Exercise description
Check each line of the entries below for the string "computer"; copy every line where it appears.

Source material
+++

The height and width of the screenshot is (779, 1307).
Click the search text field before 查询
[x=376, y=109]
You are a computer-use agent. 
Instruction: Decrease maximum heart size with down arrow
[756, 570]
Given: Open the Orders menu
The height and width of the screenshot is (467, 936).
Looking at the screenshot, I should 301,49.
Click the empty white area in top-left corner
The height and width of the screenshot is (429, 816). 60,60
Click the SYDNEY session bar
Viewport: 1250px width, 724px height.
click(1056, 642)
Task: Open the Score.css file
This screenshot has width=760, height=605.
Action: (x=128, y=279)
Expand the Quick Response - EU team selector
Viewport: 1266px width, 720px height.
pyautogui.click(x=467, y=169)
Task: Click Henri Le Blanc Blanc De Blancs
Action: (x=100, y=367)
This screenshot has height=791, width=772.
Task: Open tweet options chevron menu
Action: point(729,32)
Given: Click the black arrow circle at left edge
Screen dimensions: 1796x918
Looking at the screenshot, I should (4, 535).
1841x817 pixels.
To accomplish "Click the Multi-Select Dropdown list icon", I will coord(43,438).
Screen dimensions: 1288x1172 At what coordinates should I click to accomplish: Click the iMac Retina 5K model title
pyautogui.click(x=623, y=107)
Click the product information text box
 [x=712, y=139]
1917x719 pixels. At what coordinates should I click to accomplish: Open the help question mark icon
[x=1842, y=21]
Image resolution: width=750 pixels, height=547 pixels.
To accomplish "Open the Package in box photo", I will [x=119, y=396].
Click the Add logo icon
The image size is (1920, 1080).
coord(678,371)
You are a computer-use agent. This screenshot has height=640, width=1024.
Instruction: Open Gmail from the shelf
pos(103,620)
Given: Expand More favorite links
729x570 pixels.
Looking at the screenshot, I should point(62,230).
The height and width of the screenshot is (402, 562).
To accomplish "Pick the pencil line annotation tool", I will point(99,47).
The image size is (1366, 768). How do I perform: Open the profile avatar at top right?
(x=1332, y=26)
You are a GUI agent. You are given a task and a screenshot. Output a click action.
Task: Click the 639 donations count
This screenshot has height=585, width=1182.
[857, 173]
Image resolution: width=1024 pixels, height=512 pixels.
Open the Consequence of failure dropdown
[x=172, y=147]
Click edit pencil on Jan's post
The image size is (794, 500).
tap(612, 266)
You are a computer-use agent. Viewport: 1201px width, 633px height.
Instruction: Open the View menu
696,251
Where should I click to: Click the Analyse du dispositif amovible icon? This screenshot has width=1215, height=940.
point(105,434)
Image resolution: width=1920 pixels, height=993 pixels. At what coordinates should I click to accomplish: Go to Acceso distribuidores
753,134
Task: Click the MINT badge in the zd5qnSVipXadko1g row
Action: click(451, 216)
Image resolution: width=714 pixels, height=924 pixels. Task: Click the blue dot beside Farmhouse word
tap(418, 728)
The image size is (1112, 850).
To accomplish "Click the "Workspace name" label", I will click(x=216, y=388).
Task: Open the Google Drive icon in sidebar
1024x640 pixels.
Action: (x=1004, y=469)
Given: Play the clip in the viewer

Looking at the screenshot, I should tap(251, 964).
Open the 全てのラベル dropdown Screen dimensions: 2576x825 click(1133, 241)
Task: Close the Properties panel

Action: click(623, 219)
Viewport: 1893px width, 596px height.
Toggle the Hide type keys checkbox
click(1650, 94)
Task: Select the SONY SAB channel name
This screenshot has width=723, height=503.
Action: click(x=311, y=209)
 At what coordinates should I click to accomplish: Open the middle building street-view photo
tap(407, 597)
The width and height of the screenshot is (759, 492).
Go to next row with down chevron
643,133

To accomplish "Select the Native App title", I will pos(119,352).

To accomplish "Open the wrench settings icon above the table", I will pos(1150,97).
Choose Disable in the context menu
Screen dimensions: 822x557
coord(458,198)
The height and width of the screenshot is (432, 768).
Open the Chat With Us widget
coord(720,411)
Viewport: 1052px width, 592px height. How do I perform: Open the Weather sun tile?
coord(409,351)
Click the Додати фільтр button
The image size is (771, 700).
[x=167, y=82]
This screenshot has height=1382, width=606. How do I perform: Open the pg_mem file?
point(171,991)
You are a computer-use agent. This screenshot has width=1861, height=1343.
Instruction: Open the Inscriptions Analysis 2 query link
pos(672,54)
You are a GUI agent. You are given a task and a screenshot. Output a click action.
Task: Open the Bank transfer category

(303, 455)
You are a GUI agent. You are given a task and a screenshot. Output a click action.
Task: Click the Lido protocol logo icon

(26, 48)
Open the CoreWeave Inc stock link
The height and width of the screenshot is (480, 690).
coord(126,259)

+++

Answer to this exercise
You are a computer-use agent. 
You are a computer-use agent. This screenshot has height=640, width=1024.
You are a computer-use agent. Viewport: 1201px width, 633px height.
You are a computer-use agent. This screenshot has width=1861, height=1343.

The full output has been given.